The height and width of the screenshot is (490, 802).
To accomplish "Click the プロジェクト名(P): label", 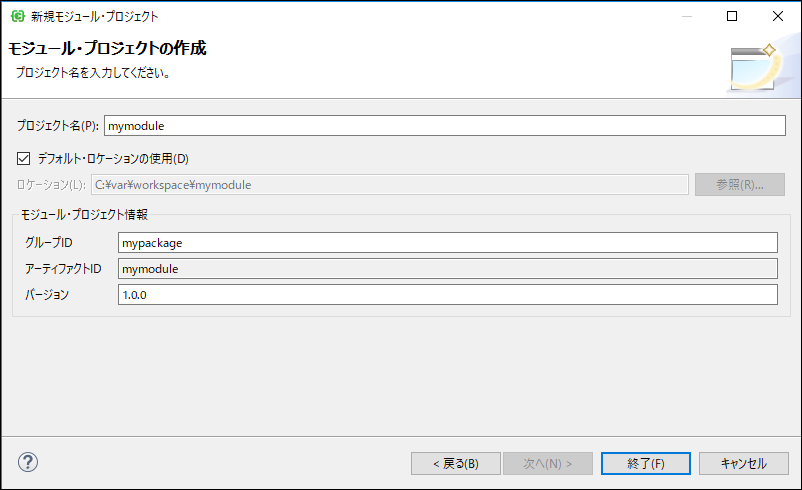I will pos(57,126).
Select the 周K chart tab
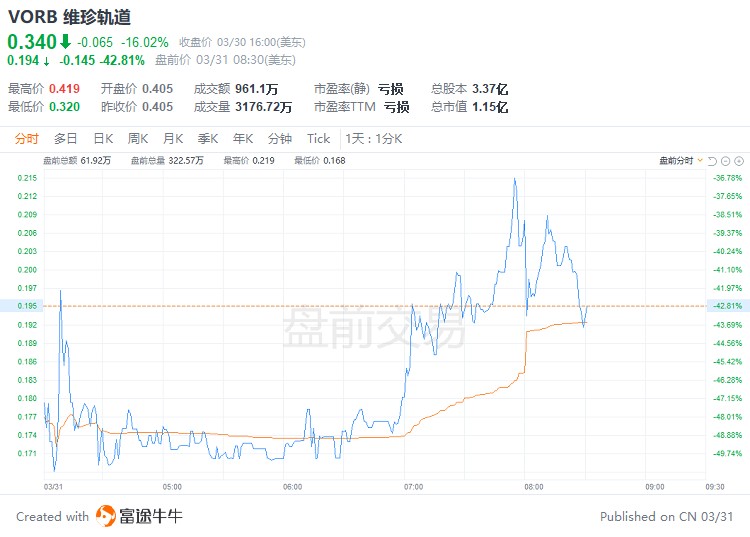 pyautogui.click(x=138, y=139)
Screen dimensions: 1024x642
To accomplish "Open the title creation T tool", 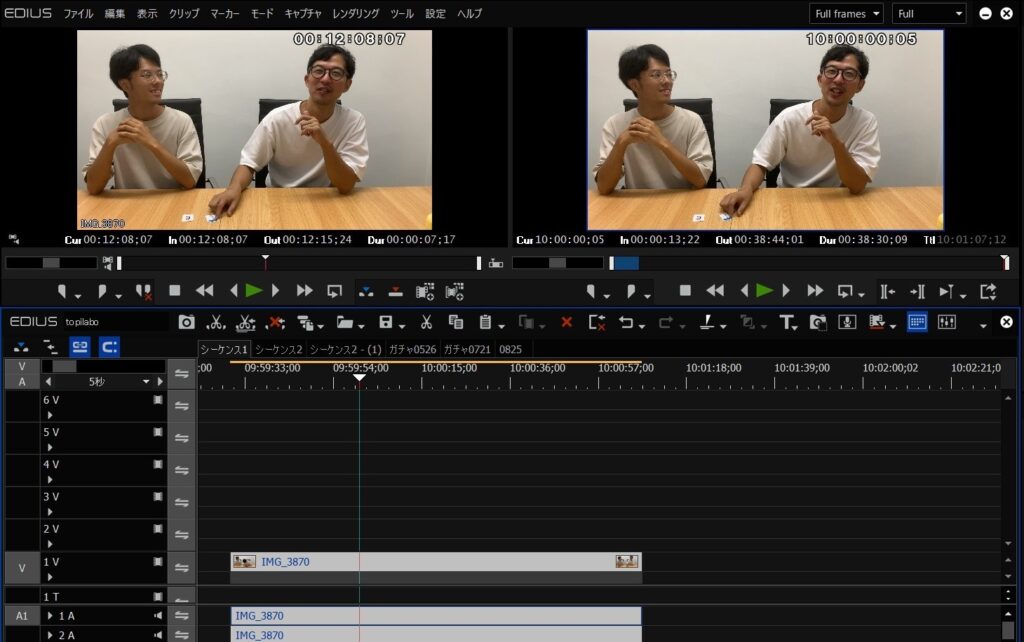I will 787,322.
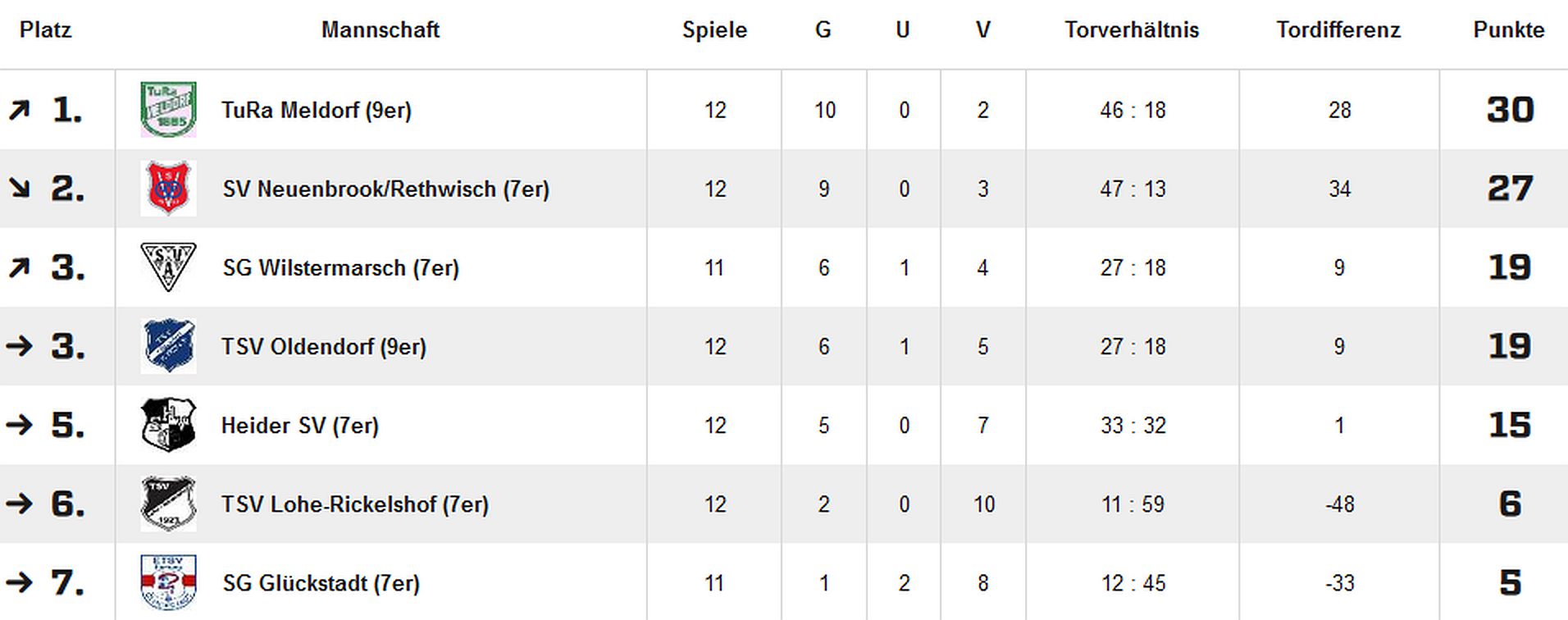Open team TuRa Meldorf (9er)
1568x620 pixels.
(x=317, y=110)
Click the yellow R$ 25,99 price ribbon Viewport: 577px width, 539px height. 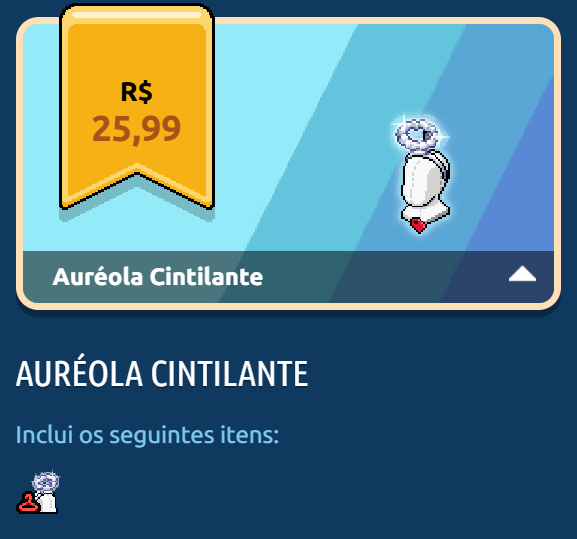tap(137, 107)
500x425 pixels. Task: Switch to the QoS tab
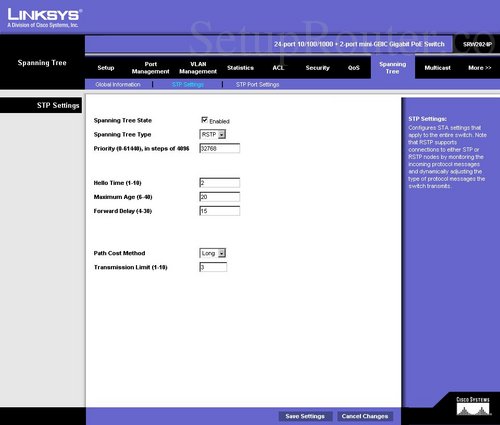click(x=354, y=68)
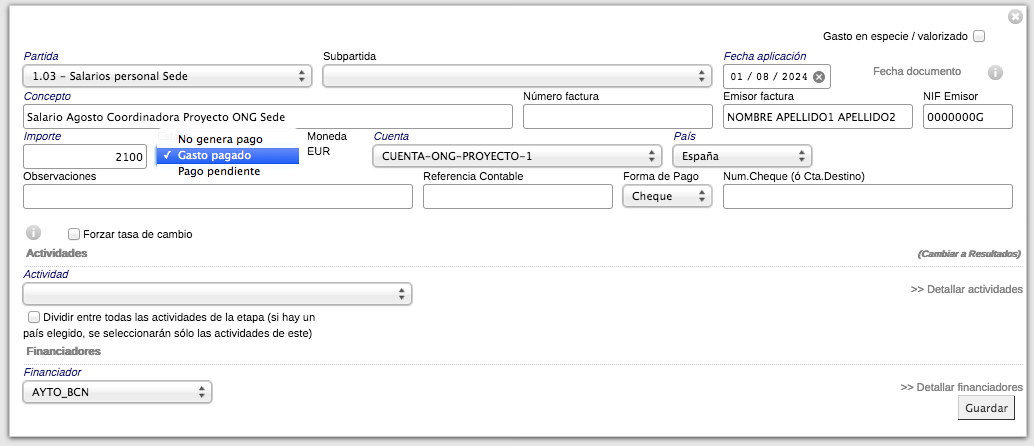Select "No genera pago" option
This screenshot has height=446, width=1034.
[x=220, y=139]

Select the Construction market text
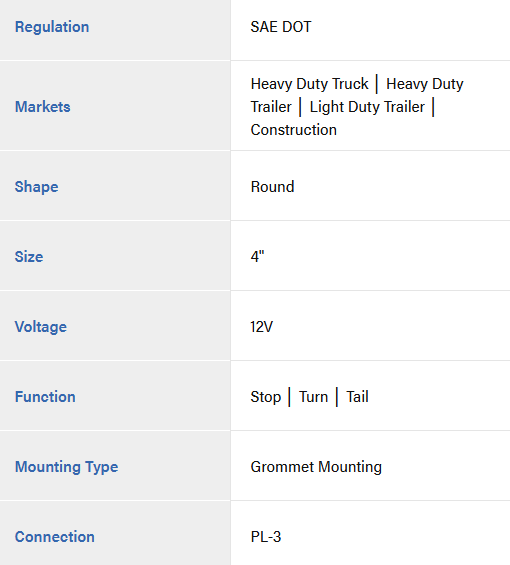tap(294, 130)
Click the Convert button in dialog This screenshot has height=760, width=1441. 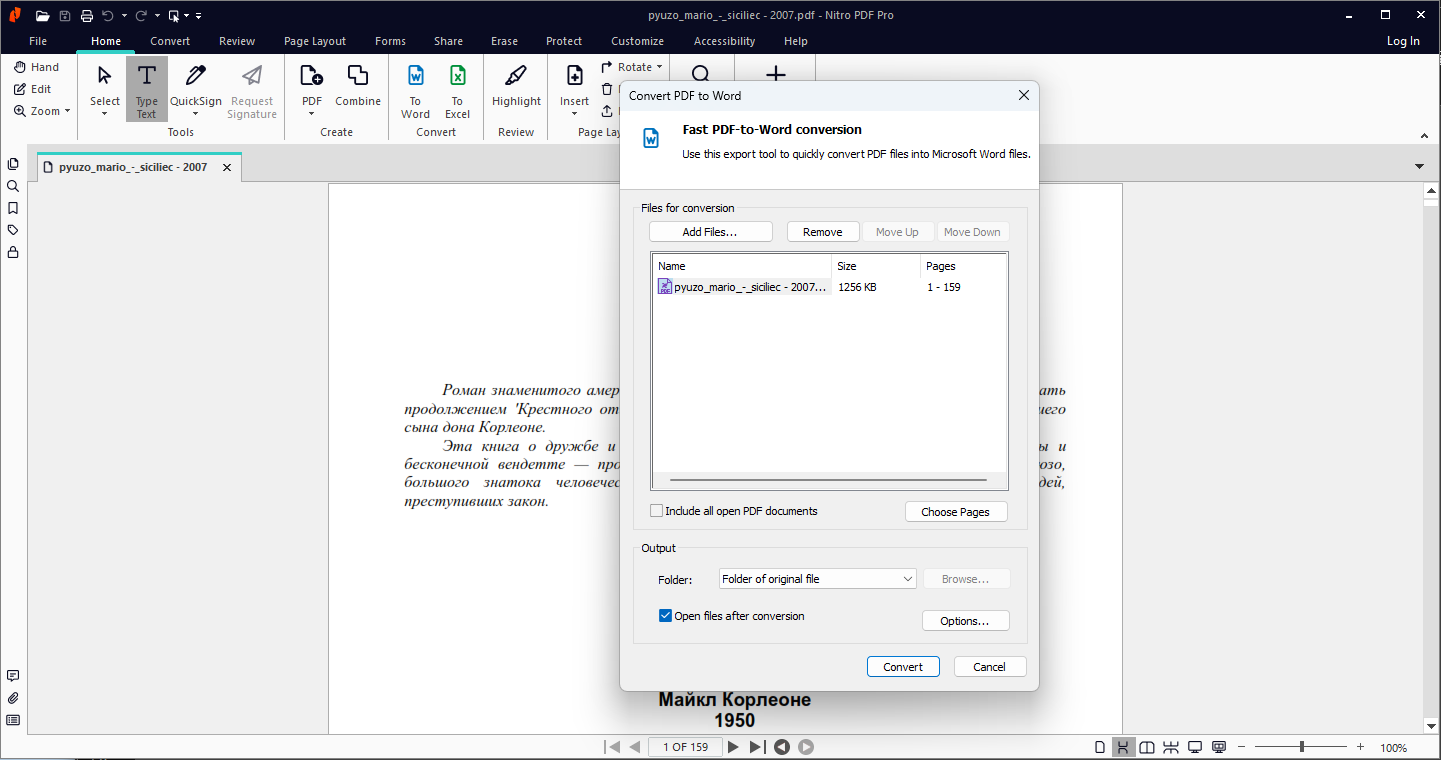(x=903, y=667)
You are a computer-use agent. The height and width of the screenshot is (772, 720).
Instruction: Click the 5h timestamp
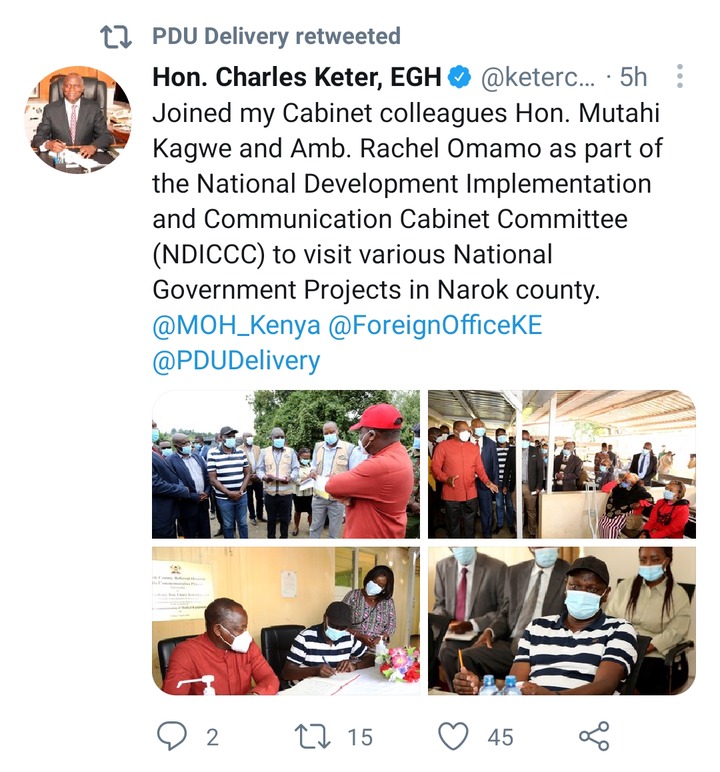(633, 77)
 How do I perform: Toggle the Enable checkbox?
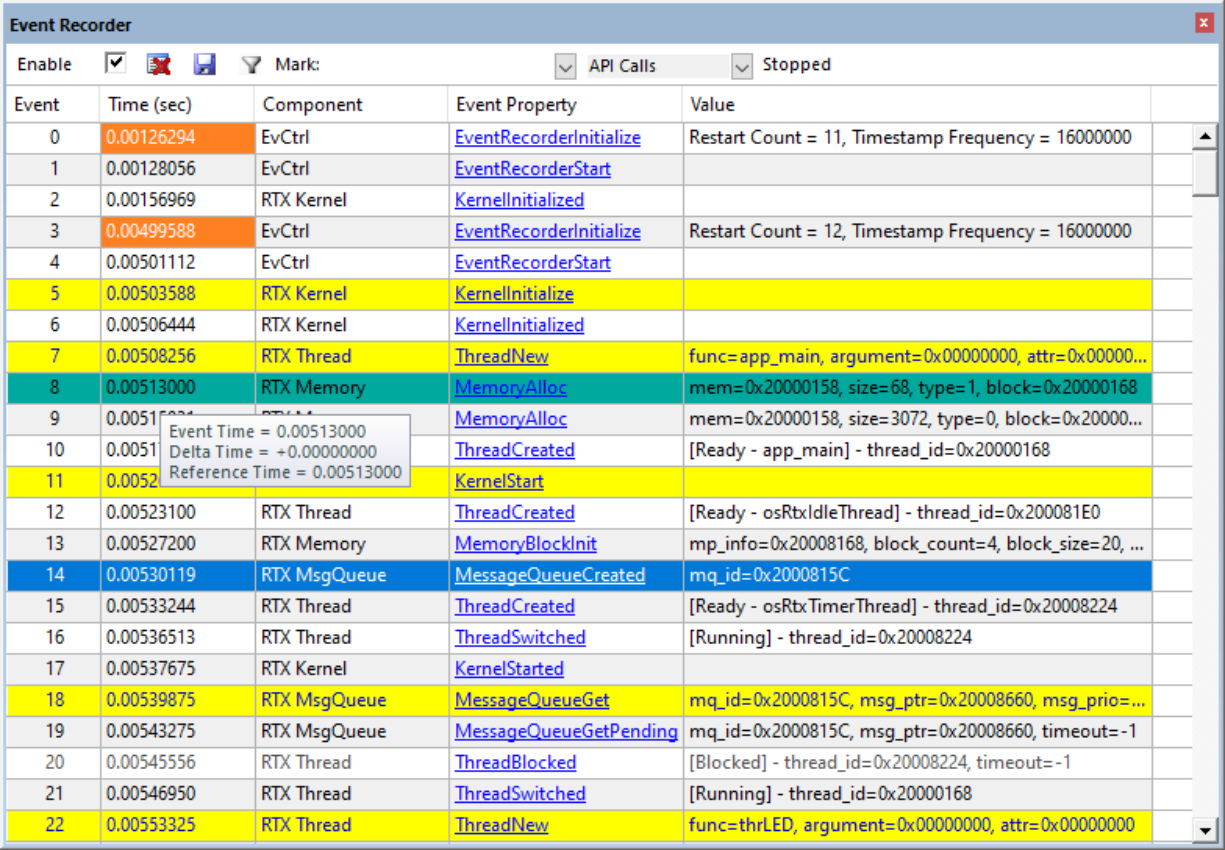[116, 64]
§
Restate word for word only the lines from the one with "You are a computer-use" through the last line of the material, both included. Any picture should be left out.

→ **Solution to this exercise**
You are a computer-use agent. The height and width of the screenshot is (772, 720).
Instruction: Click the 5h timestamp
(633, 77)
 How do I perform: Toggle the Enable checkbox?
[116, 64]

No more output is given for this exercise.